Creating synthetic life could be easily within our grasp soon based on a comparison with the evolution of computer chips.
Computer programming and gene synthesis appear to share little in common. But according to University of Cincinnati professor Andrew Steckl, an Ohio Eminent Scholar, leaps forward in technology in the former make him optimistic that wide scale gene manufacture is achievable.
Steckl and his student, Joseph Riolo, used the history of microchip development and large scale computer software platforms as a predictive model to understand another complex system, synthetic biology. Steckl said the project was inspired by comments by another student in his group, Eliot Gomez.
“No analogy is perfect. DNA doesn’t meet certain definitions of digital code,” Riolo said, “but there are a lot of ways the genome and software code are comparable.”

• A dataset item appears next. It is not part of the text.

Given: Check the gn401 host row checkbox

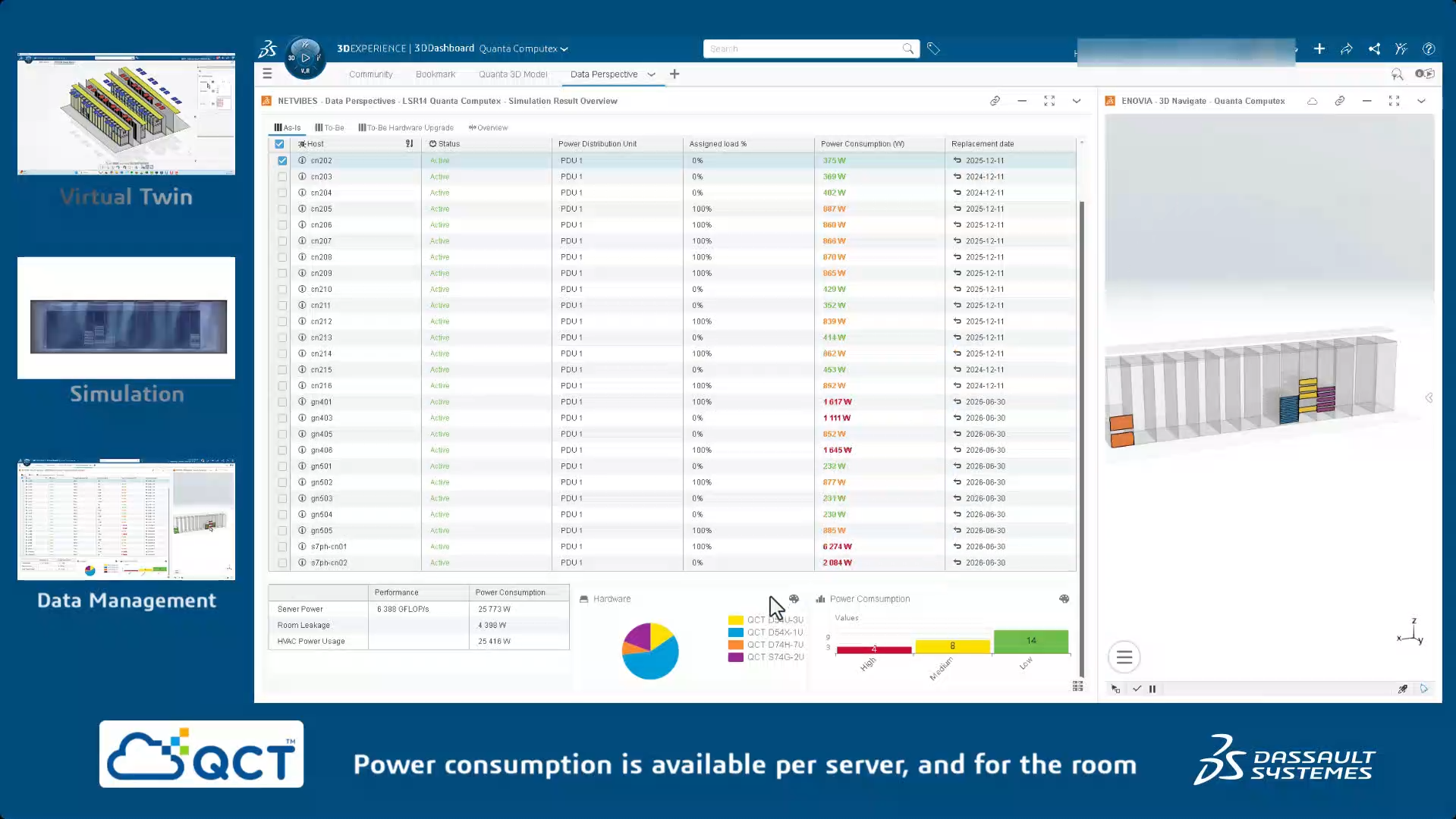Looking at the screenshot, I should (x=282, y=402).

According to the UC study, synthetic biology has the potential to be “the next epochal technological human advancement following microelectronics and the internet.” Its applications are boundless, from creating new biofuels to developing new medical treatments.

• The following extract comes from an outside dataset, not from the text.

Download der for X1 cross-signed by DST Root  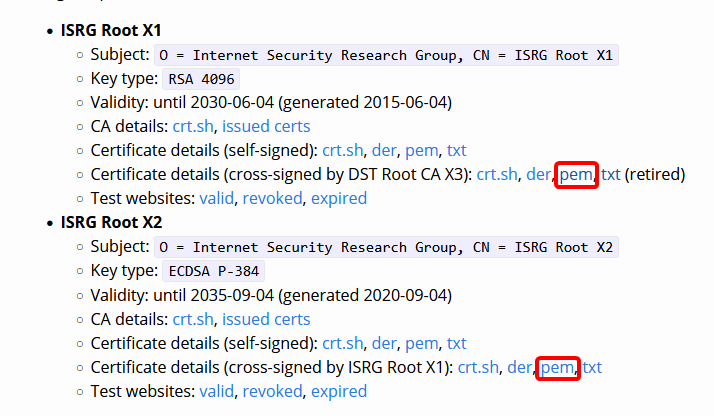point(538,175)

Scientists at the J. Craig Venter Institute created the first synthetic organism in 2010 when they transplanted an artificial genome of Mycoplasma mycoides into another bacterial cell. This relatively simple artificial genome took 15 years to develop at a cost of more than $40 million.

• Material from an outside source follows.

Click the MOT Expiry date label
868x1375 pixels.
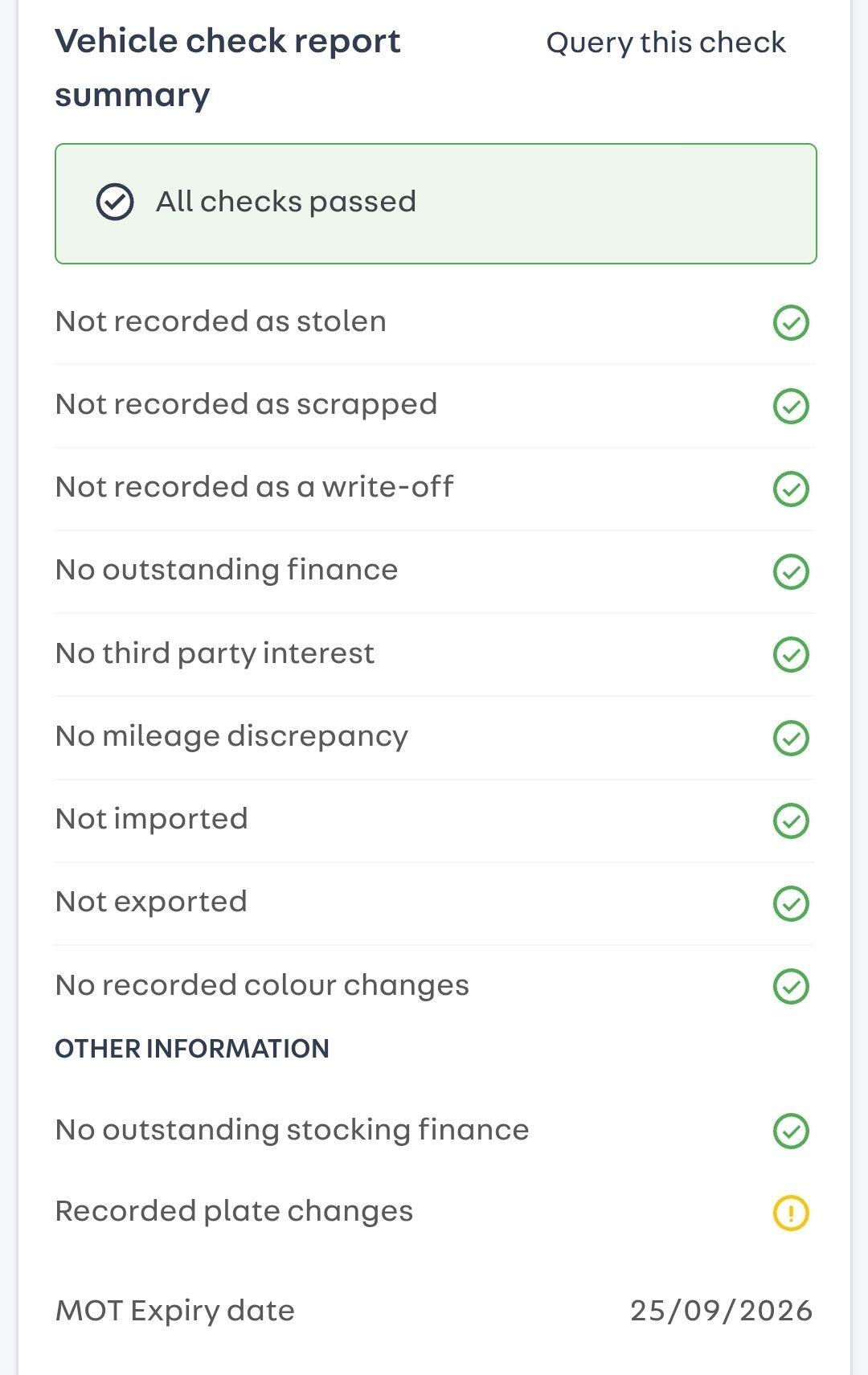click(174, 1311)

But by using computer chip development as a guide, Steckl said we can infer the speed and costs of producing similar synthetic life might follow a similar trajectory as the performance and cost of electronics over time.
The article highlights the comparison and similarities between biological and digital coding languages in terms of alphabet, words and sentences. However, the authors underline that DNA coding — the combinations the adenine, guanine, thymine and cytosine that make up a genome — only tells part of the complex story of genes and omits things like epigenetics.
“There are all kinds of caveats, but we need a zero-order comparison to start down this road,” said Steckl, a distinguished research professor who holds joint appointments in electrical engineering, biomedical engineering and materials engineering in UC’s College of Engineering and Applied Science.
“Can we compare the complexity of programming a fighter plane or Mars rover to the complexity associated with creating a genome of a bacterium?” Steckl asked. “Are they of the same order or are they significantly more complicated?
“Either biological organisms are way more complicated and represent the most complicated ‘programming’ that has ever been done — so there’s no way you can duplicate it artificially — or perhaps they’re of the same order as creating the coding for an F-35 fighter plane or a luxury car, so maybe it is possible.”
Moore’s Law is a predictive model for the advancement of computer chips. Named for computer scientist Gordon Moore, co-founder of Intel, it suggests that advances in technology allow for exponential growth of transistors on a single computer chip.
And 55 years since Moore drafted his theory, we’re still seeing it at work in three-dimensional microchips, even if the advances provide smaller benefits in performance and power reduction than previous leaps forward.
Since 2010, the study said, the price of editing genes and synthesizing genomes has roughly halved every two years in much the way Moore’s Law suggests.
“This would mean that synthesizing an artificial human genome could cost approximately $1 million dollars and simpler applications like a custom bacterium could be synthesized for as little as $4,000,” the authors said in the study.
“This combination of surmountable complexity and moderate cost justifies the academic enthusiasm for synthetic biology and will continue to inspire interest in the rules of life,” the study concluded.
Likewise, Steckl said bio-engineering could become integral to virtually every industry and science in much the same way computer science evolved from a niche discipline to a critical component of most every science.
“I see a correlation between how computing has evolved as a discipline. Now you see heavy-duty computing in every science discipline,” Steckl said. “I see something similar happening in the world of biology and bio-engineering. Biology is everywhere. It will be interesting to see how these things evolve.”
Both Steckl and Riolo agree that the ability to create artificial life does not necessarily carry the burden or moral authority to do so.
“It’s not something to be taken lightly,” Steckl said. “It’s not as simple as we should do it because we can do it. One should also consider the philosophical or even religious implications.”